Running an airline in a joint venture (JV) is always a bit more challenging, especially when it comes to issues related to capital contribution by each of the partners, Air India Managing Director and Chief Executive Officer Campbell Wilson said on Tuesday.
Vistara, which is a 51:49 JV between Tata Sons and Singapore Airlines (SIA), has been making losses since its launch in 2015.
SIA last week informed the Singapore stock exchange that it was engaged in confidential talks with Tata Sons for merging Vistara with Air India, in a first acknowledgement of a possible integration of the two airlines.
During an interaction with reporters on Tuesday, Wilson was asked what would be different for Air India under Tata Sons when neither Vistara nor Tata Sons-owned AirAsia India managed to become big players in the Indian market.
Wilson, a veteran of SIA who took charge of Air India in August, said in response: “First, it is quite challenging to build scale. Air India already has scale. So, whether it comes to aircraft or slots or market recognition or distribution or alliance relationships, we are not doing this from scratch. We are doing this from a running start.”
He said Air India was 100 per cent owned by Tata Sons. “I am not casting aspersions on any joint venture partner, but a partnership is always a little bit more challenging when it comes to capital contribution,” he added.
“A 100 per cent entity can take a singular, and in our case, a long-term view, whereas, by definition, a joint venture can’t take a single view.

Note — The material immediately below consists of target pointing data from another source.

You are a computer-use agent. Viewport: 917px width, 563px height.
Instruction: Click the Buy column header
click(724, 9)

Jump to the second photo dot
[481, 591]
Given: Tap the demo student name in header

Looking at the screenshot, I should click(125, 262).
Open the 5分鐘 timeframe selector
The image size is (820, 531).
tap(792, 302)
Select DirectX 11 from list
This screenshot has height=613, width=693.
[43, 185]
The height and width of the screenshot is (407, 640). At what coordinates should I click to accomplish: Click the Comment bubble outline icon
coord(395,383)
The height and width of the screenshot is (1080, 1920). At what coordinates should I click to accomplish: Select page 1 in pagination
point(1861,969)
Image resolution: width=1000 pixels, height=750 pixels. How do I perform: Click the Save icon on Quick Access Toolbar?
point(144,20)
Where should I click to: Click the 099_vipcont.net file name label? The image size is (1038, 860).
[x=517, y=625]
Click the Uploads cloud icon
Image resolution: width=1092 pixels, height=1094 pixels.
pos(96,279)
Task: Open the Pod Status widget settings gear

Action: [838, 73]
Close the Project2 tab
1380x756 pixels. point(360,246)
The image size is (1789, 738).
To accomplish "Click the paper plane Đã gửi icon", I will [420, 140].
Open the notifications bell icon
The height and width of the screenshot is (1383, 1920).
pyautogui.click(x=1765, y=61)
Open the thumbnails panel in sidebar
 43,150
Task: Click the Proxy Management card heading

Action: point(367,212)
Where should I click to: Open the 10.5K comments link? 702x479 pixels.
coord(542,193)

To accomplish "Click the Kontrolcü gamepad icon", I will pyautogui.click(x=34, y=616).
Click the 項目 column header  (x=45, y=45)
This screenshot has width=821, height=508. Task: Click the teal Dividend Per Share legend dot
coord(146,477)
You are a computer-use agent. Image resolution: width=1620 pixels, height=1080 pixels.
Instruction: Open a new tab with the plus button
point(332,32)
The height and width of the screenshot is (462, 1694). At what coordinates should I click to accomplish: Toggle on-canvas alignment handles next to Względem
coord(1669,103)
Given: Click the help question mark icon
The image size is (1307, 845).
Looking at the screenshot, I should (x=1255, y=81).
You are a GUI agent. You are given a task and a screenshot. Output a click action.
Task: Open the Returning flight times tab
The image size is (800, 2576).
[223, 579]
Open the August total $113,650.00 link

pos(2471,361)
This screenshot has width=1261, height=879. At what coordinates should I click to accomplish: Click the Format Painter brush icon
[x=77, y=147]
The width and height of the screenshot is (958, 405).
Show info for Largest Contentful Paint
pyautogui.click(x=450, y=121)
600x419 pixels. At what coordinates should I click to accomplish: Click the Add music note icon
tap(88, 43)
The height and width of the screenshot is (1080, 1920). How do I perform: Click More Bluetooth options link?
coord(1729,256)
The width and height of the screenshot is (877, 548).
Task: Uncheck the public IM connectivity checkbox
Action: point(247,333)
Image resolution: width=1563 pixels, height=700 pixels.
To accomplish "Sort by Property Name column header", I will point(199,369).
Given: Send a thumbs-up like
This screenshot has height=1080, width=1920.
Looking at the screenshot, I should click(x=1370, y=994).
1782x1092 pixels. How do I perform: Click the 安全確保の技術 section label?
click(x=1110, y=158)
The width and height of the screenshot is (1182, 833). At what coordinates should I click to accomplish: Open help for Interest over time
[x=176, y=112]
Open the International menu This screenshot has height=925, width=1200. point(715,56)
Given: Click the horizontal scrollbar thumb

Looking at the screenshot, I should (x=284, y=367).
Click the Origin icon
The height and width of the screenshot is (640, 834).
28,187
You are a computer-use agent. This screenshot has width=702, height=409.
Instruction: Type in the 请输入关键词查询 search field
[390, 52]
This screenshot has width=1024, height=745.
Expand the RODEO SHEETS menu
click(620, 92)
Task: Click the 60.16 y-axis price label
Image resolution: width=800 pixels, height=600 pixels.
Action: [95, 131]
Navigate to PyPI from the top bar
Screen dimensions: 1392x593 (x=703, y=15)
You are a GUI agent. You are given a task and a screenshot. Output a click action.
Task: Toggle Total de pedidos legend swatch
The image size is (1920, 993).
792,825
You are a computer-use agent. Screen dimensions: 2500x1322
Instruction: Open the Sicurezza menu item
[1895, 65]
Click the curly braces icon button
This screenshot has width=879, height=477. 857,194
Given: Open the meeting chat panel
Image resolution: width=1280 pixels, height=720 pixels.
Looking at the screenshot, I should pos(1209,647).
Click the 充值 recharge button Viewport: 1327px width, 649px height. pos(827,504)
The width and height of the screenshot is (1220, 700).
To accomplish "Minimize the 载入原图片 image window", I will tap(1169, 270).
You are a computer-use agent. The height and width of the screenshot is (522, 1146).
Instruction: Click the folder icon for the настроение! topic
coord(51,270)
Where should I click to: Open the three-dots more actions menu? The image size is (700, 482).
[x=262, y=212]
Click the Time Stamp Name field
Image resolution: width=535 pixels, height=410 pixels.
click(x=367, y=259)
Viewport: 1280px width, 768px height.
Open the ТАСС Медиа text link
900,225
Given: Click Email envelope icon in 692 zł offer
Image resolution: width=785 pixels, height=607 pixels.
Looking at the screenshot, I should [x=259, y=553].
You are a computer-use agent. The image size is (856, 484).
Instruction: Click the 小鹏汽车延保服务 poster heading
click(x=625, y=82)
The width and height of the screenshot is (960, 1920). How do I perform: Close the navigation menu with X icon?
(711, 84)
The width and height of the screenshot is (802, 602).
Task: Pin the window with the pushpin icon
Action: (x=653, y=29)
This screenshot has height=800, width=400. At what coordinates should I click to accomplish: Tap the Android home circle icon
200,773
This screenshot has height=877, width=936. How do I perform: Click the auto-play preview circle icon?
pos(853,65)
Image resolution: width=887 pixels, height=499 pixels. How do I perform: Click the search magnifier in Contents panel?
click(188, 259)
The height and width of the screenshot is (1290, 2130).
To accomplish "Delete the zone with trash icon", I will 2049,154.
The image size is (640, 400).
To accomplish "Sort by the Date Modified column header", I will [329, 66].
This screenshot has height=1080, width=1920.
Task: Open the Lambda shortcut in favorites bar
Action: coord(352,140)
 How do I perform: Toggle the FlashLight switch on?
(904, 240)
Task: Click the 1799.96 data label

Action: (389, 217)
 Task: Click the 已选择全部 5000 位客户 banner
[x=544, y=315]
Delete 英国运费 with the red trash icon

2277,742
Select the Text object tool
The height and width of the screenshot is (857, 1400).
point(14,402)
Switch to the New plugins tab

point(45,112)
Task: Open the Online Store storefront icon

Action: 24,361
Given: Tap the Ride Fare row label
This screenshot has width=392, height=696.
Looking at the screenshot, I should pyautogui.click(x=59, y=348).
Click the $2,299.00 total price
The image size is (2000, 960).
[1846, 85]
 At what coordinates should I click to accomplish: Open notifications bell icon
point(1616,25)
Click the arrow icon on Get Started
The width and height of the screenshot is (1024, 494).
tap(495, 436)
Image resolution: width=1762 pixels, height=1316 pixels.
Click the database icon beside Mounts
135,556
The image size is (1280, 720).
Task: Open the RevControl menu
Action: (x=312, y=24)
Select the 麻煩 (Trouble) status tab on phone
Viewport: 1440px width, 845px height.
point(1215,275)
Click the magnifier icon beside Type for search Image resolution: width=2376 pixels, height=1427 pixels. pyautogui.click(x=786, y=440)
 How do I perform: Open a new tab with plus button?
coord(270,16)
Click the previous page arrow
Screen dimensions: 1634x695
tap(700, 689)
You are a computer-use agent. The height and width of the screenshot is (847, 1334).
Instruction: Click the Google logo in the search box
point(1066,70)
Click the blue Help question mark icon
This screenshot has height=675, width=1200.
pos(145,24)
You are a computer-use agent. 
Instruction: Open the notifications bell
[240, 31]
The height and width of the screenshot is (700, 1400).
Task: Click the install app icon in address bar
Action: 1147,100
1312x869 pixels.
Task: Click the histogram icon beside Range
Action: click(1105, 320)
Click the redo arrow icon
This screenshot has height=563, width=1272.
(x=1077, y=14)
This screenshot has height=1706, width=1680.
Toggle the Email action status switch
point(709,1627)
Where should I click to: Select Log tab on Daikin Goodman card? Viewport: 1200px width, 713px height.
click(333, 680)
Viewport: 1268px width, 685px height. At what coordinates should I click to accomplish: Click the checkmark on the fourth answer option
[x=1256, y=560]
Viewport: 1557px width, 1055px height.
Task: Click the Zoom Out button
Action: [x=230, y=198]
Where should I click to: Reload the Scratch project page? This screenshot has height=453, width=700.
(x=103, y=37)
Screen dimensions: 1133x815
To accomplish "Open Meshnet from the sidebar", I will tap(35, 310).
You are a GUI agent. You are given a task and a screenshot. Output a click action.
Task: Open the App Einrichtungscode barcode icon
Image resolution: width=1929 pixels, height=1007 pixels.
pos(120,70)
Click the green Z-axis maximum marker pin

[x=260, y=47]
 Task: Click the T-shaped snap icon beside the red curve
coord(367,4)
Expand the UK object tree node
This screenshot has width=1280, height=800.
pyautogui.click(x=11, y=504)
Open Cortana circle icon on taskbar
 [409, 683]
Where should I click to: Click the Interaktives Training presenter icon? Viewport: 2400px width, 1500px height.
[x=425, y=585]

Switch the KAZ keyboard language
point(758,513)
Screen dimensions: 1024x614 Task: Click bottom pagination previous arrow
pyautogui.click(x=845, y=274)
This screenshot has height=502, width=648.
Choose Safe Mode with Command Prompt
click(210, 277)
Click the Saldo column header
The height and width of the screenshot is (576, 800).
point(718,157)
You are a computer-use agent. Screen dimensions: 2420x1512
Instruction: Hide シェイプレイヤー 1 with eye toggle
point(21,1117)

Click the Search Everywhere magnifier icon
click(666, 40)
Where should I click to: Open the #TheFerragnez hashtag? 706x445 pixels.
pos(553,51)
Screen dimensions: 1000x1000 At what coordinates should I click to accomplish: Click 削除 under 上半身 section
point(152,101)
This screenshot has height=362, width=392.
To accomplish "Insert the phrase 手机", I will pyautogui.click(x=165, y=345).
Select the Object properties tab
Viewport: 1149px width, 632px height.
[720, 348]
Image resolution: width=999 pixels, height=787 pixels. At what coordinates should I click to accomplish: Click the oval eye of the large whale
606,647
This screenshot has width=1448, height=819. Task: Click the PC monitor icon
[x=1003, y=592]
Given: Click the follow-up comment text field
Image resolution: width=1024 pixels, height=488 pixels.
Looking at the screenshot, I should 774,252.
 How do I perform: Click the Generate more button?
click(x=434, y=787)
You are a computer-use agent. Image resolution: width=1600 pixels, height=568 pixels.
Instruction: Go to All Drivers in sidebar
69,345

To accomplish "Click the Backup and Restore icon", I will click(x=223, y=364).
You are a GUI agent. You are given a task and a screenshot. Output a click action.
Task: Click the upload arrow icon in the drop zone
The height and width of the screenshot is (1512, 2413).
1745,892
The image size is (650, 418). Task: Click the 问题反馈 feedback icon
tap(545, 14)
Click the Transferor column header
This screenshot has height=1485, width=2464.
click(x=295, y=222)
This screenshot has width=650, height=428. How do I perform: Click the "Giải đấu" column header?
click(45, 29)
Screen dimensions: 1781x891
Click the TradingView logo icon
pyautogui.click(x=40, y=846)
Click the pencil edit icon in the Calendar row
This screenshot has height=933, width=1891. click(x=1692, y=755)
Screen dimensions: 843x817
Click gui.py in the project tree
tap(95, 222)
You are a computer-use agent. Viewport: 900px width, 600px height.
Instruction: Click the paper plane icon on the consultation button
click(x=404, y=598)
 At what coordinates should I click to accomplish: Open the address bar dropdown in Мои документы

There are two views,” Wilson noted.
Tata Sons owns 83.67 per cent in AirAsia India and the rest is held by Malaysia-based AirAsia Berhad. Like Vistara, AirAsia India has also been making only losses since its launch in 2014.
Wilson said the seats in the 43 existing wide-body planes in Air India’s fleet will be completely refurbished by early next year. He said the airline will expand its international market share from 12 per cent at present to 30 per cent in five years.
Similarly, in the domestic market, the carrier will increase market share from 10 per cent to 30 per cent in five years, Wilson added.
He said Air India is currently in its “taxiing phase”, wherein the airline is “trying to identify and redress all of the things that tarnished or continue to tarnish Air India brand”. At this stage, the airline is addressing all the “cumulative grievances”, he added.
Then, the airline will have a “take off phase” where it will accelerate the investment in systems and processes and people and equipment including aircraft that will be necessary to bring the carrier to the heights it aims to achieve, he noted. “That will take about three years,” he mentioned.
At the end of the take off phase, the airline aims to aspire from being “very good” to ultimately becoming “world class”, he noted.
Wilson said in addition to the 30 planes that the airline recently leased, it is open to leasing more to expand operations quickly. Air India’s current fleet comprises 70 narrow-body planes and 43 wide-body planes. The 30 recently-leased planes will join its fleet by December 2023.
Air India is in touch with aircraft manufacturers to place an order that will help grow its fleet threefold in the next five years, he added.
He said Air India has become an “employer of choice” and it received overwhelming response from professionals, when it opened hiring recently for various posts.